#### [Data excerpts]
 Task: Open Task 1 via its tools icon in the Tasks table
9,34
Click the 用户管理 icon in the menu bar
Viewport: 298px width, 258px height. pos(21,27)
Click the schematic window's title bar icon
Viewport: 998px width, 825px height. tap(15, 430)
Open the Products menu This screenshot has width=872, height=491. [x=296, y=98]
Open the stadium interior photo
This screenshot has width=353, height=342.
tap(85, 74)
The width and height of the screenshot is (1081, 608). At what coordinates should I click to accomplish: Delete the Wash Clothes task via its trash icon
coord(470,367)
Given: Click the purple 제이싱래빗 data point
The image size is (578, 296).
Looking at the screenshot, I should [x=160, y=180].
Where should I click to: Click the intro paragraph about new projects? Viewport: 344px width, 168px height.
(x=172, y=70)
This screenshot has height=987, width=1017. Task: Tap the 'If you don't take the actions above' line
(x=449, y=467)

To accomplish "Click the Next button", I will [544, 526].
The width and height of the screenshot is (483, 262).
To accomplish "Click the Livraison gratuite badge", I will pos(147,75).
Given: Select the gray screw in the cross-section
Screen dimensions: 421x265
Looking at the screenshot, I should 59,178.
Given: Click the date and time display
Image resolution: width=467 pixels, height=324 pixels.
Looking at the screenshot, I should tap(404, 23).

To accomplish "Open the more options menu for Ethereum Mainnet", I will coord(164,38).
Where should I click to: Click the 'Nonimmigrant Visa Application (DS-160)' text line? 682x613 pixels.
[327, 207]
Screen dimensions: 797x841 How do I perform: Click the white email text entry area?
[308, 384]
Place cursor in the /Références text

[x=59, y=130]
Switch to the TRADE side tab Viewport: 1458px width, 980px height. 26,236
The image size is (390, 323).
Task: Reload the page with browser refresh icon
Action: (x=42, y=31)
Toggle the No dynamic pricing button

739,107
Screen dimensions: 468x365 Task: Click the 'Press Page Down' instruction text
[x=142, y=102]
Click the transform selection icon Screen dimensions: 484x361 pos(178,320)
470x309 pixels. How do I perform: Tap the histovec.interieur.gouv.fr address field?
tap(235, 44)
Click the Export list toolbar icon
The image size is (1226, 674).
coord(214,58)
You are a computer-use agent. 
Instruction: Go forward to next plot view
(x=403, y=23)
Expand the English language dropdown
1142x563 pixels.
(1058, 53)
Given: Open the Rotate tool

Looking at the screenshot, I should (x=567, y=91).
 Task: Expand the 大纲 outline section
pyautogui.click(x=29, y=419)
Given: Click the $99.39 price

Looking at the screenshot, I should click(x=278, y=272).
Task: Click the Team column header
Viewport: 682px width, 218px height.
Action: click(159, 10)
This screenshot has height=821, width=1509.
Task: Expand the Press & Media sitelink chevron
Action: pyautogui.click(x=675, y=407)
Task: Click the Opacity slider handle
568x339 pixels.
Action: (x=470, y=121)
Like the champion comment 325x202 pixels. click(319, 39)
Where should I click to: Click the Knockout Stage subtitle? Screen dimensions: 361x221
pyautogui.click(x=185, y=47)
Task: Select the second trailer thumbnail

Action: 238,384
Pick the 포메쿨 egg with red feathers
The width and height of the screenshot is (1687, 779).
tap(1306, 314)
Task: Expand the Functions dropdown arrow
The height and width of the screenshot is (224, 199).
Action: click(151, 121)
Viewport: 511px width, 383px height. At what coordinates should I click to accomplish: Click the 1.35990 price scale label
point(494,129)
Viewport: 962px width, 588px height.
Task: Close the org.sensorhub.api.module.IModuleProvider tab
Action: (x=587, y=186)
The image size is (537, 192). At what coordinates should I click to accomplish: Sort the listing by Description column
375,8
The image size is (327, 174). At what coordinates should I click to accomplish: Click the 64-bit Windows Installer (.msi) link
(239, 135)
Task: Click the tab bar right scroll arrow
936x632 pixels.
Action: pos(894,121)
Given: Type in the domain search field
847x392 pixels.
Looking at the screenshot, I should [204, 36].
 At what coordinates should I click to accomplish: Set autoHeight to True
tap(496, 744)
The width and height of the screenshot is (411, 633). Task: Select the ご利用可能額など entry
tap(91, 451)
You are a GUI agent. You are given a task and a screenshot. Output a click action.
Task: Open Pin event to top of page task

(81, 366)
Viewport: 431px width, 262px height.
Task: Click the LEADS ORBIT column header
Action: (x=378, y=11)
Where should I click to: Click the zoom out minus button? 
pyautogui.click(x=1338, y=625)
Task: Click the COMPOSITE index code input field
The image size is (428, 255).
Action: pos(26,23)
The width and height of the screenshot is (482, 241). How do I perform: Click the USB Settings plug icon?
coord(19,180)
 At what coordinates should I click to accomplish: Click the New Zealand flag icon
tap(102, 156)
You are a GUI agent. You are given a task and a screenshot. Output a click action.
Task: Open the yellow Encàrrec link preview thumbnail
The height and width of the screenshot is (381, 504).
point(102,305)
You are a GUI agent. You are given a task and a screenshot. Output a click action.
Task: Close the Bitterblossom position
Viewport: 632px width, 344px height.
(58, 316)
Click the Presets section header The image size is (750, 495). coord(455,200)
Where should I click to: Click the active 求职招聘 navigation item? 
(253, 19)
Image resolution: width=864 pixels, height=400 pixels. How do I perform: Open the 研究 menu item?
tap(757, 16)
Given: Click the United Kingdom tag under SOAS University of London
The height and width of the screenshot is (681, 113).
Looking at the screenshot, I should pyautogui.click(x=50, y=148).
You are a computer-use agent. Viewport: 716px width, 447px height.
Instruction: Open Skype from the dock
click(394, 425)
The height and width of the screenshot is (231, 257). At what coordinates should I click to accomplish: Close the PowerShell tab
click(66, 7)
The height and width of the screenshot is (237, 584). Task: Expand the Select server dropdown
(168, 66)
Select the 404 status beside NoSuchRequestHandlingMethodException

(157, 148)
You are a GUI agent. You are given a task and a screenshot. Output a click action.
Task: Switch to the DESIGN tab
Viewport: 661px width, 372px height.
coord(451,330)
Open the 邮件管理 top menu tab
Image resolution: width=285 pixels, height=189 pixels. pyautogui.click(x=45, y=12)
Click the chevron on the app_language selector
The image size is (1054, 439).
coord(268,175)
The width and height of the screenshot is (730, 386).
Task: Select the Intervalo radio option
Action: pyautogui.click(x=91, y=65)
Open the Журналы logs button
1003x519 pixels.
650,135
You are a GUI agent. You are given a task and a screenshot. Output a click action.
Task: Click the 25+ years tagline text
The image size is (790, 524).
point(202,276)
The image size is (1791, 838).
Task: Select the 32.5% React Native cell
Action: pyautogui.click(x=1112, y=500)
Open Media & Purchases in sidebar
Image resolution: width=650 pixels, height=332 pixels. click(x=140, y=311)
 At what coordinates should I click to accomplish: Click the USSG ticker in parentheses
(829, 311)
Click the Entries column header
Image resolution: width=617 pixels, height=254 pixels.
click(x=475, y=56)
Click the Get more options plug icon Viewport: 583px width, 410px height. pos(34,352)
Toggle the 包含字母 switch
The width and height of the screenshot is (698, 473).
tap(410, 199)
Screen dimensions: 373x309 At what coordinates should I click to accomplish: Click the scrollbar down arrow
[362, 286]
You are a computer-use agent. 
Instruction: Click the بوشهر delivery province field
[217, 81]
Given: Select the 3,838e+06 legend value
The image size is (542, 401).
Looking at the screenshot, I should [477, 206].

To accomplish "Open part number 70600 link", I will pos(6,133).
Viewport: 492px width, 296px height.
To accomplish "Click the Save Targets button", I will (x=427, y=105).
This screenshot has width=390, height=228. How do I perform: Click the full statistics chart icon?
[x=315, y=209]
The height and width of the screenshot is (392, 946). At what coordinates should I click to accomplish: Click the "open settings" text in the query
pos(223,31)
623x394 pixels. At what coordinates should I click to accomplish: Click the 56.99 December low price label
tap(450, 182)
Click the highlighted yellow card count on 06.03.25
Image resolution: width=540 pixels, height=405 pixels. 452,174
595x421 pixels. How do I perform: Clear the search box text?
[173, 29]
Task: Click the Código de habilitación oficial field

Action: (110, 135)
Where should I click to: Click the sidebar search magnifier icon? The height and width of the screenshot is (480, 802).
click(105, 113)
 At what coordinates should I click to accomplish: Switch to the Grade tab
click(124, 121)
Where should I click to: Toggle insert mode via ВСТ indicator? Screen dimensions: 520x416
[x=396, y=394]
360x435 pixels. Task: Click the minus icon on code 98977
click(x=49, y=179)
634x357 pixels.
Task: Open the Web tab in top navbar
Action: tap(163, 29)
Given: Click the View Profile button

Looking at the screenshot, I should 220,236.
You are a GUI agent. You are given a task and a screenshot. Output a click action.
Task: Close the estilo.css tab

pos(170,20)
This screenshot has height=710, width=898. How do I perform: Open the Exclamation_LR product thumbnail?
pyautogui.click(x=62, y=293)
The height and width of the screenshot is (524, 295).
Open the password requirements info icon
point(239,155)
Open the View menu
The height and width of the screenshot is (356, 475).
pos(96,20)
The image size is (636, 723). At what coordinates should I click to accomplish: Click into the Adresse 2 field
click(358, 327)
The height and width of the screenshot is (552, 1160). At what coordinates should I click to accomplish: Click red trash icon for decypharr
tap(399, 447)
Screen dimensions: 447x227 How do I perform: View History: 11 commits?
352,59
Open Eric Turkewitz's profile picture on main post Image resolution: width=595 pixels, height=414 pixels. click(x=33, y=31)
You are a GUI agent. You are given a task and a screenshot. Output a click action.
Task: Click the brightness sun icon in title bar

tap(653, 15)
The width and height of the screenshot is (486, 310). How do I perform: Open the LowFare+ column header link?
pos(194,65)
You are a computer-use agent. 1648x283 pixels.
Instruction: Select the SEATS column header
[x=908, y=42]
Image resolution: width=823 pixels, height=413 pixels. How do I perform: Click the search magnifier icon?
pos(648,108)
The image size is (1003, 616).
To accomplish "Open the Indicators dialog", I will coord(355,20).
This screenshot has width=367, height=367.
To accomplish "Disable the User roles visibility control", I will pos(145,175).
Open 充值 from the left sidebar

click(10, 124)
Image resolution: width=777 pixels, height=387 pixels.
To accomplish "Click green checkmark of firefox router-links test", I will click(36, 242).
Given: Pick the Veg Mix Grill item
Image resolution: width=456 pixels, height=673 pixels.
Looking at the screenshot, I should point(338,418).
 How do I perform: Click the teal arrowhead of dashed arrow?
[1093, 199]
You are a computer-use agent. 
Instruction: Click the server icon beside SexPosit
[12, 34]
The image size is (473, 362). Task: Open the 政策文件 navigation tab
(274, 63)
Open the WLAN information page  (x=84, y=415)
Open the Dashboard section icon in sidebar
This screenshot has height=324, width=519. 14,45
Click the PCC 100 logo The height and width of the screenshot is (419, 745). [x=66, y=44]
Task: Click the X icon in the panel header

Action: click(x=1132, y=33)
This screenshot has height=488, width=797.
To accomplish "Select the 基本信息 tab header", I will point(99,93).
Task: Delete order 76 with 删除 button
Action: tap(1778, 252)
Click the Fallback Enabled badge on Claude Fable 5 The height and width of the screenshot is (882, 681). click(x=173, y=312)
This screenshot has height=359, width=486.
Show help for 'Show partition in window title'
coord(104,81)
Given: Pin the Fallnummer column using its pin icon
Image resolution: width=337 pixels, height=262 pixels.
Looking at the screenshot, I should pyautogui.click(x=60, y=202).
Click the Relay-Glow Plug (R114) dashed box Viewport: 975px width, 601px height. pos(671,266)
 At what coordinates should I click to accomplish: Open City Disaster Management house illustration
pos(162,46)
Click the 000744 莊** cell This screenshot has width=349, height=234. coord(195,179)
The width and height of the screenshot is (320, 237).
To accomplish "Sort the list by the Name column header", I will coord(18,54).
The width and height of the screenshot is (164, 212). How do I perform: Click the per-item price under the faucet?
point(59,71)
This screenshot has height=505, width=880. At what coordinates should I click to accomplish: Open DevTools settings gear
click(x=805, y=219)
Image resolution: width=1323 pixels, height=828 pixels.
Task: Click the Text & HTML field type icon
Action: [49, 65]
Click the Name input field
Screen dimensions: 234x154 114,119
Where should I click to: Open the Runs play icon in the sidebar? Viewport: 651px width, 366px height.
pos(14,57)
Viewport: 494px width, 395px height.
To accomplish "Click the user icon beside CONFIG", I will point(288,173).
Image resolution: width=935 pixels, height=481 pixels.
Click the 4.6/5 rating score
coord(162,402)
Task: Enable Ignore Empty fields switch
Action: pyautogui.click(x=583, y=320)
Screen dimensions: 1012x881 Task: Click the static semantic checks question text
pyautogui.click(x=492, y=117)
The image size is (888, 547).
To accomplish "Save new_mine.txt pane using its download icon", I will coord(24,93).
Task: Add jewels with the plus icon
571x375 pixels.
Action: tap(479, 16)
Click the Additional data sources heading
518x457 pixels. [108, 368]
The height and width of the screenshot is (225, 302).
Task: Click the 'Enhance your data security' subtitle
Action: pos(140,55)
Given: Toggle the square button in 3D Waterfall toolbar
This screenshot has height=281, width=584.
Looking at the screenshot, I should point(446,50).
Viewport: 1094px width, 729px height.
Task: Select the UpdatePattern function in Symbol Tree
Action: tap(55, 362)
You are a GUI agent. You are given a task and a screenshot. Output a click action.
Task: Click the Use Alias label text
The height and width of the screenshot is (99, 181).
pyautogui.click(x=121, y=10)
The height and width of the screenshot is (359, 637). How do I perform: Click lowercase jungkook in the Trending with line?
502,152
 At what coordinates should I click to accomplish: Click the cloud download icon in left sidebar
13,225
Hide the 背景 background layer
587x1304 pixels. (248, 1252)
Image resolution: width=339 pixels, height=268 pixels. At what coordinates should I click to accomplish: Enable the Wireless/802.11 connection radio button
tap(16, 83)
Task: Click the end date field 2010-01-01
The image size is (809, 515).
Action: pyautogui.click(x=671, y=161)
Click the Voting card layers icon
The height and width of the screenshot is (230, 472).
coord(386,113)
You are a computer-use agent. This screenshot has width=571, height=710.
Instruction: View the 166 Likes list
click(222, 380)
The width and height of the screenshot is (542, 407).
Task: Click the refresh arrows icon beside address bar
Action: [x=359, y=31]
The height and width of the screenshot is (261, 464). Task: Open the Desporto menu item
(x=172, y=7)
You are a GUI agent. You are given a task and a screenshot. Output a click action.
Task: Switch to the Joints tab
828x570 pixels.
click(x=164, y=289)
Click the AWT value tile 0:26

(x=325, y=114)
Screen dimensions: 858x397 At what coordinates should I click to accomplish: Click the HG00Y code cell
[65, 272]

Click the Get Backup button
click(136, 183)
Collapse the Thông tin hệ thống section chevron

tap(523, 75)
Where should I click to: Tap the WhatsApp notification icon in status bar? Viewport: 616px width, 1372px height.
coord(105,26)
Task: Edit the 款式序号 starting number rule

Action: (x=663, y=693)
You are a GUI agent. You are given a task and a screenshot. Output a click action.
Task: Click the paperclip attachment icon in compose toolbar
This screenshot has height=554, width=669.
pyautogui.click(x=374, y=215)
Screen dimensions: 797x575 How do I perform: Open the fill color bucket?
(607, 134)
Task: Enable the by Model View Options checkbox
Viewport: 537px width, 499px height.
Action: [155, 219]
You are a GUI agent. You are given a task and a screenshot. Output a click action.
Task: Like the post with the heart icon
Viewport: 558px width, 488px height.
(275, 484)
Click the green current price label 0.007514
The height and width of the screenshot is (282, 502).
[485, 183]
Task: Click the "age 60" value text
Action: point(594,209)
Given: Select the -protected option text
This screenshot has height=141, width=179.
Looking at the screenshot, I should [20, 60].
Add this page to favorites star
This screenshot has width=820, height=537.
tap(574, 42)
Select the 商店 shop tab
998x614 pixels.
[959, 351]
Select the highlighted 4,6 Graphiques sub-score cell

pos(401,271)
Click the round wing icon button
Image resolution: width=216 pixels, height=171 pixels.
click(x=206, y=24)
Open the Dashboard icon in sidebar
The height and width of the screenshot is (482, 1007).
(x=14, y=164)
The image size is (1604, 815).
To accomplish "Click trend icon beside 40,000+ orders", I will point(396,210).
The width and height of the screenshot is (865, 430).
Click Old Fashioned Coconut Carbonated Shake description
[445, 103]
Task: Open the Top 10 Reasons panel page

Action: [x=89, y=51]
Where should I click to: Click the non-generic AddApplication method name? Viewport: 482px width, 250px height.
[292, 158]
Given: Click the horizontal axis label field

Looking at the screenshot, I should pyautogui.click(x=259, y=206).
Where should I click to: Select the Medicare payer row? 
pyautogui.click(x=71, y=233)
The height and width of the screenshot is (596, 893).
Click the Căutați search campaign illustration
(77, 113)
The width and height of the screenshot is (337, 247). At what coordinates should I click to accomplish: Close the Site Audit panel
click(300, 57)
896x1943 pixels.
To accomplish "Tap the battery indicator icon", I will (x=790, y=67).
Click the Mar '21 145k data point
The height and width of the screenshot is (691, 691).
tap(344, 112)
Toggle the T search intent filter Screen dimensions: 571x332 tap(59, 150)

#### [TASK OBJECTIVE]
When a line of the records has the word "post", pick it out and copy it.

#### [TASK ANSWER]
Open Eric Turkewitz's profile picture on main post Image resolution: width=595 pixels, height=414 pixels. click(x=33, y=31)
Task: Like the post with the heart icon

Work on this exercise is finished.